• _Work request_
Please output only the lines running from the one that contains "Where should I" through the last line of the data below, exactly as they stand, with no pictures.
··········
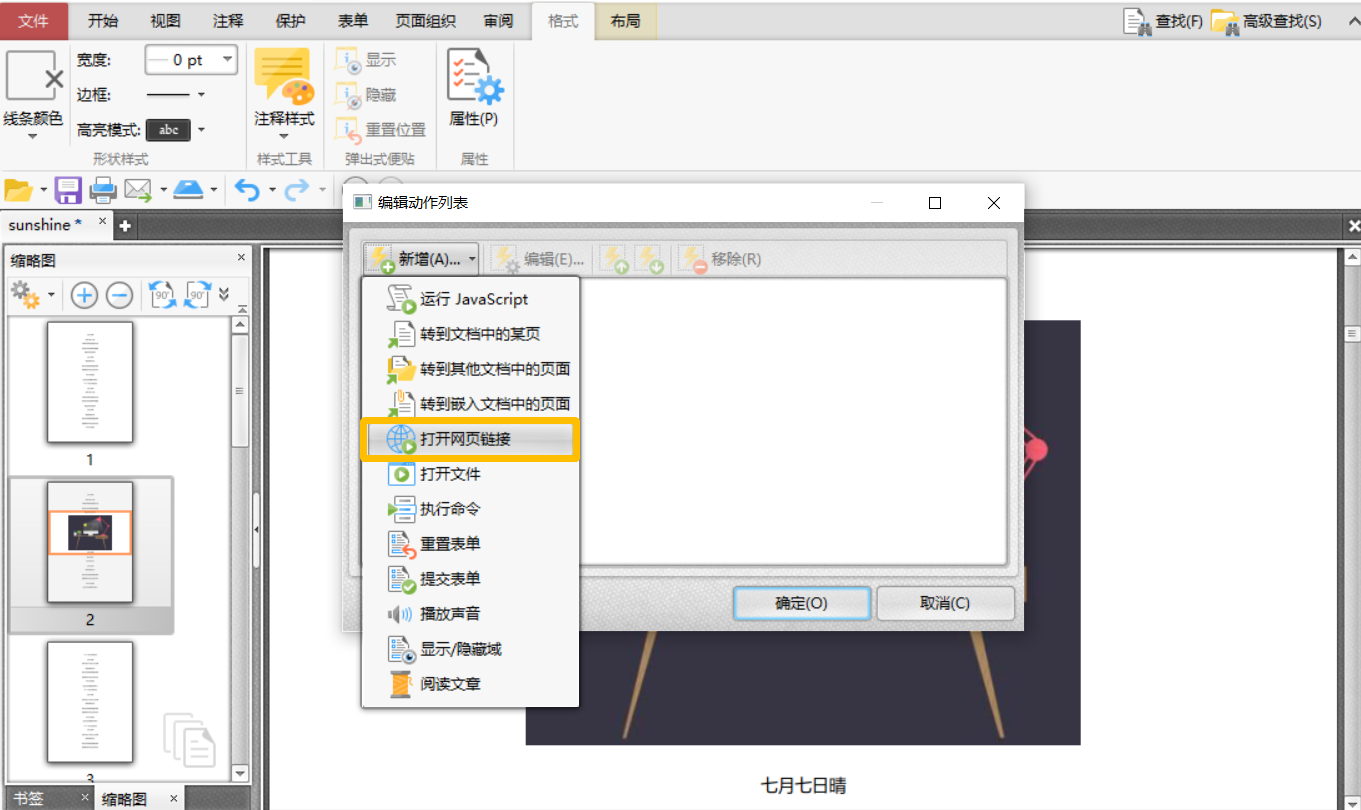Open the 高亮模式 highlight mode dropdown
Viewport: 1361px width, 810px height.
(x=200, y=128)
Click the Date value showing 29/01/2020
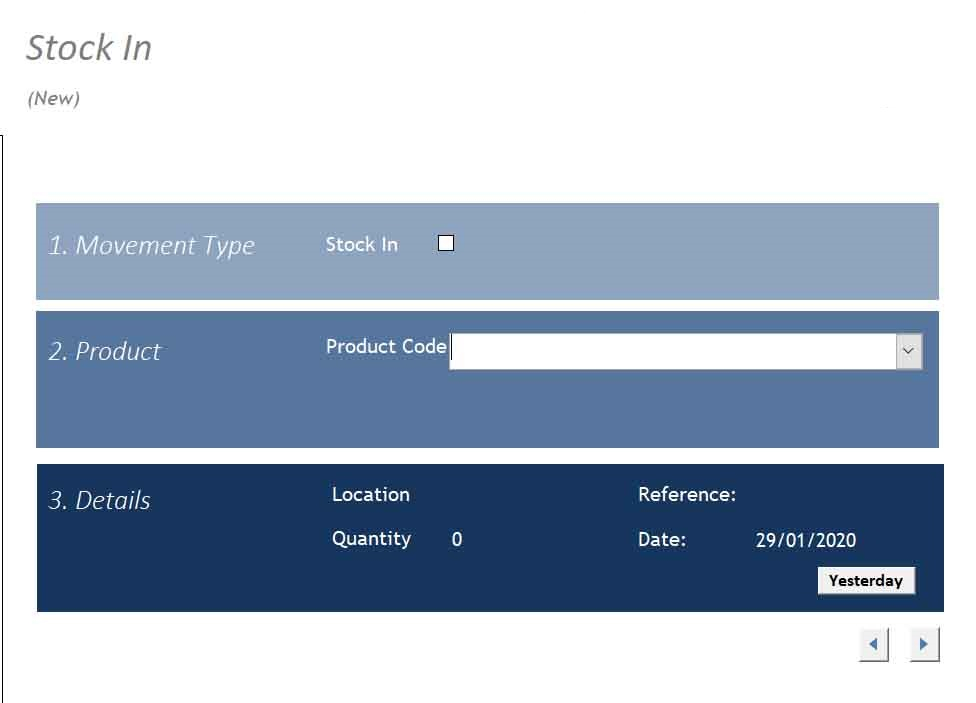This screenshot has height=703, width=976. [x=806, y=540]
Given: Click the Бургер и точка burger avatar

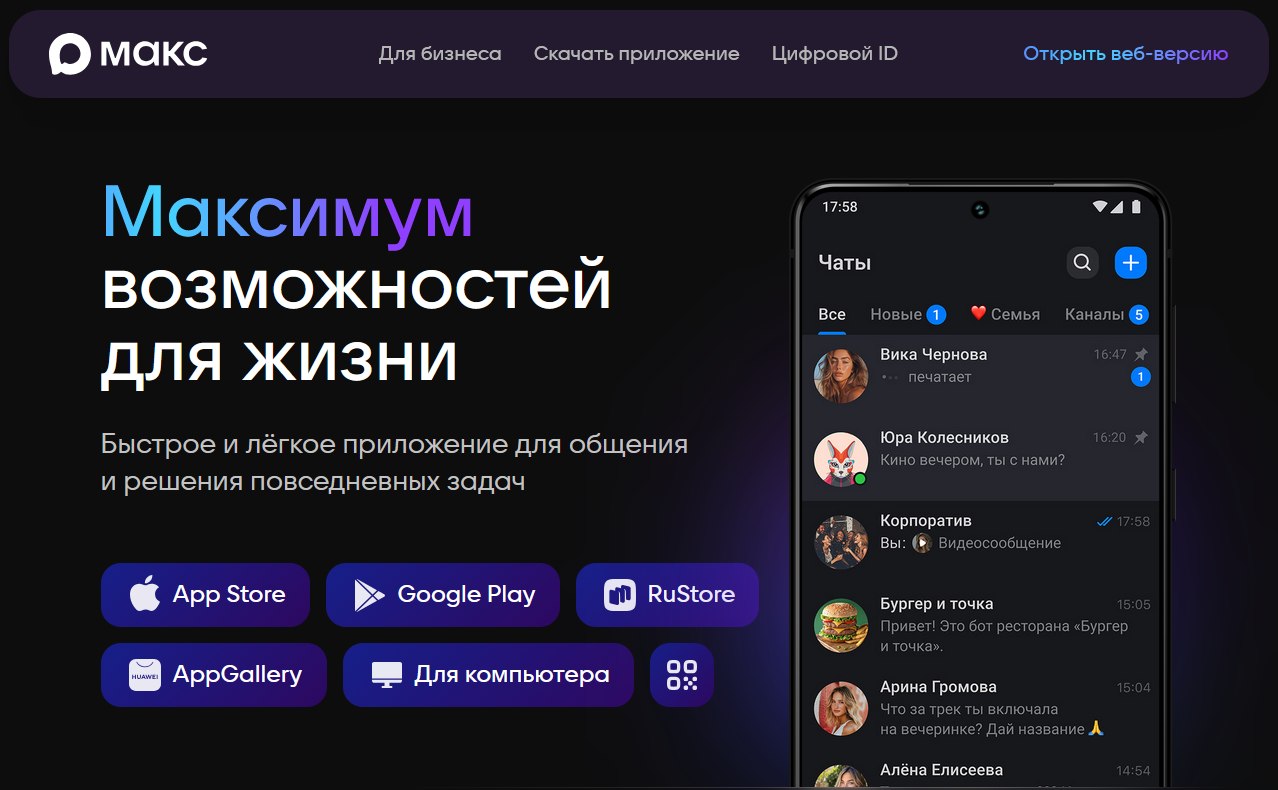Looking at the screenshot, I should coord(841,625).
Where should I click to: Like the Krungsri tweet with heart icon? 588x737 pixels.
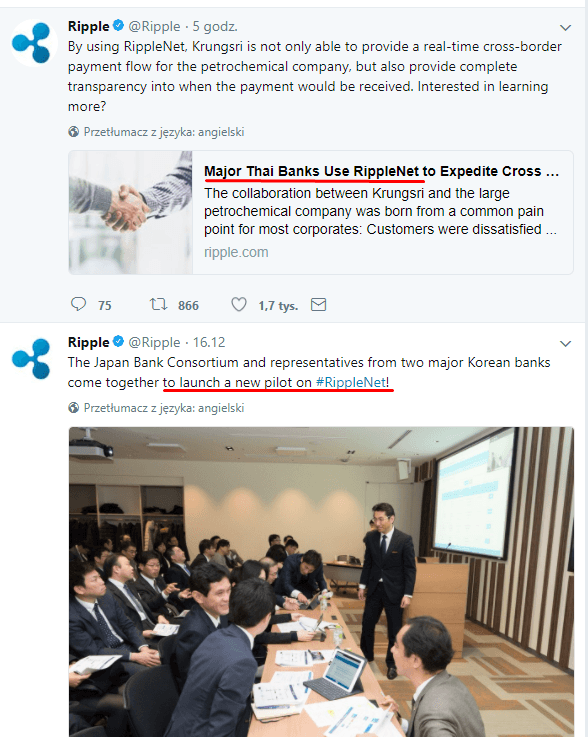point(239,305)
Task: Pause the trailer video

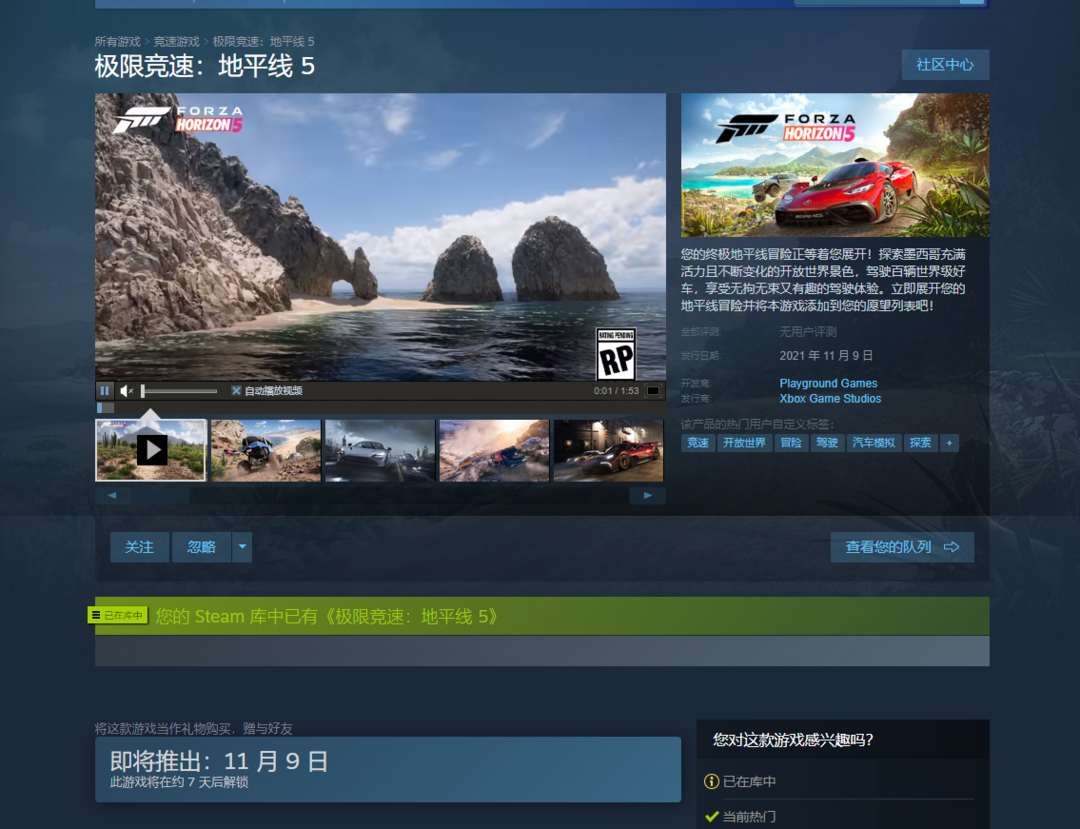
··········
• _Exercise solution_
Where should I click to: Like the Krungsri tweet with heart icon? 588x737 pixels.
point(239,305)
Task: Pause the trailer video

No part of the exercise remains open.